The Sutherland Springs Shooter, 26-year-old Devin Patrick Kelley was among many other things, a white male. He pledged no allegiance to ISIS, or any other group for that matter. But this is only one component of the Sutherland Springs story, though it is not one that is to be ignored, especially in light of the immediate calls for racial profiling, immigration prevention and all together bigotry advocated following Halloween’s truck attack in New York City. Much like Kelley, James Hodgkinson, and the Colorado Springs or Newtown shooter before them, were white men. Importantly, each also had a history of domestic violence. It has been widely reported that Kelley had served in the Air Force but was discharged in 2012 for assaulting his wife and child.
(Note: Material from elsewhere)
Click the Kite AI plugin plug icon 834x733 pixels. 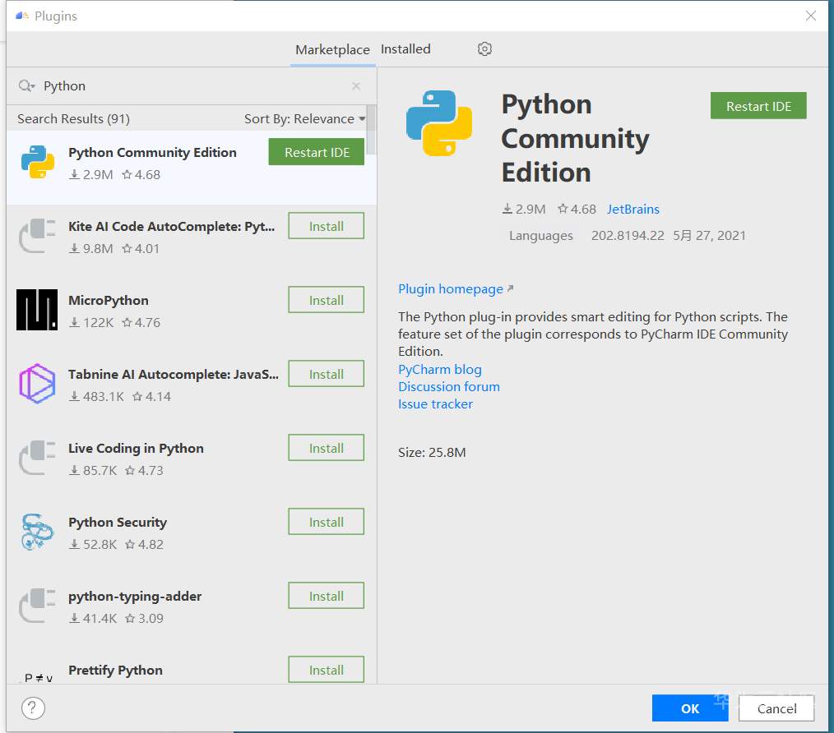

Though Omar Mateen (Orlando), Cedric Anderson (San Bernardino) and Seung-Hui Cho (Virginia Tech) were not white men, each had domestic or sexual violence histories. In at least 54 percent of mass shootings, the perpetrator also shot an intimate partner or relative. American women are 11 times more likely to be murdered by a firearm than women in any other developed nation. Eighty percent of people killed by firearms annually are women, and a woman is fatally shot by a current or former partner every 16 hours. Finally, though James Fields’ deadly weapon was an automobile, he too had a history of violence against women.
Often, it is said that “no one could have known” when mass shooters would strike. While with many young shooters, such as in the case of Columbine, this may be the case, a significant number of America’s mass shooters do have a documented pattern of violence — unfortunately, however, one where those affected are routinely shamed and questioned. Want to fight gun violence? Pay better attention to domestic abuse.